Lorsque j’ai demandé pourquoi on ne leur avait pas proposé de solution d’attente avant qu’ils n’obtiennent un logement social, il m’a été dit « ils ne se sont pas plaints de dormir dehors ; quand il fait beau, ils n’ont rien contre ».    C’est sur ! Ils ont aussi dit « Nous avons juste besoin d’un endroit où dormir », mais étaient contents de la poche d’habits et de nourriture.

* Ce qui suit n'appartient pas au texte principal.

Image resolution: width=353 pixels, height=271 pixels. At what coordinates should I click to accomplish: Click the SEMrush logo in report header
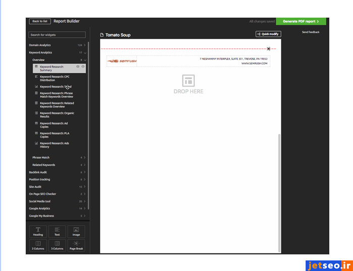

Il va de soi que face à l’attitude défaitiste de quelqu’un qui ne sourit jamais, on doit aller à ses devants pour prendre soin de lui à sa place.

 

-       Refuser de déplacer « le problème » :

On demande : « avez-vous fait le 115 ? »  C’est trop facile !  Colomiers jouissant, à juste titre d’ailleurs, d’une bonne réputation grâce à ses 28% de logements sociaux, ne veut pas accueillir les sans abris.  « Nous ne pouvons trouver solution à toute la misère du monde » dit-on.  C’est le prétexte invoqué pour éviter de voir des gens de Toulouse sans logement venir chercher refuge d’eux-mêmes à Colomiers.  Une ville de 35 900 habitants ne peut pas se cacher derrière de pareils arguments ni renvoyer à Toulouse des gens qui ont un dossier pour un logement social à Colomiers !  Une ville de la taille de Colomiers doit proposer un refuge pour ceux qui attendent un logement social et un parc de logements sociaux doit être réservé pour les gens à la rue.  Un accueil pour les sans domicile itinérants est aussi utile dans une ville de cette taille, mais doit demeurer une solution marginale, le but étant un vrai toit pour chacun !

 

-       Suivre l’affaire jusqu’au bout :

Jusqu'au vendredi, les deux ont été logés à l’hôtel par les services concernés. Le vendredi, après le rendez-vous avec divers organismes pour une solution d’attente et de nouveaux dossiers, ils ont eu une place dans un centre d’accueil pour un mois, mais …… à Toulouse évidemment !  Il faut s’assurer qu’ils ne dormiront plus dehors et se tenir prêt le cas échéant à disposer la caravane en un lieu bien choisi si la promesse de logement social ne faisait pas suite à la période d’accueil en centre toulousain.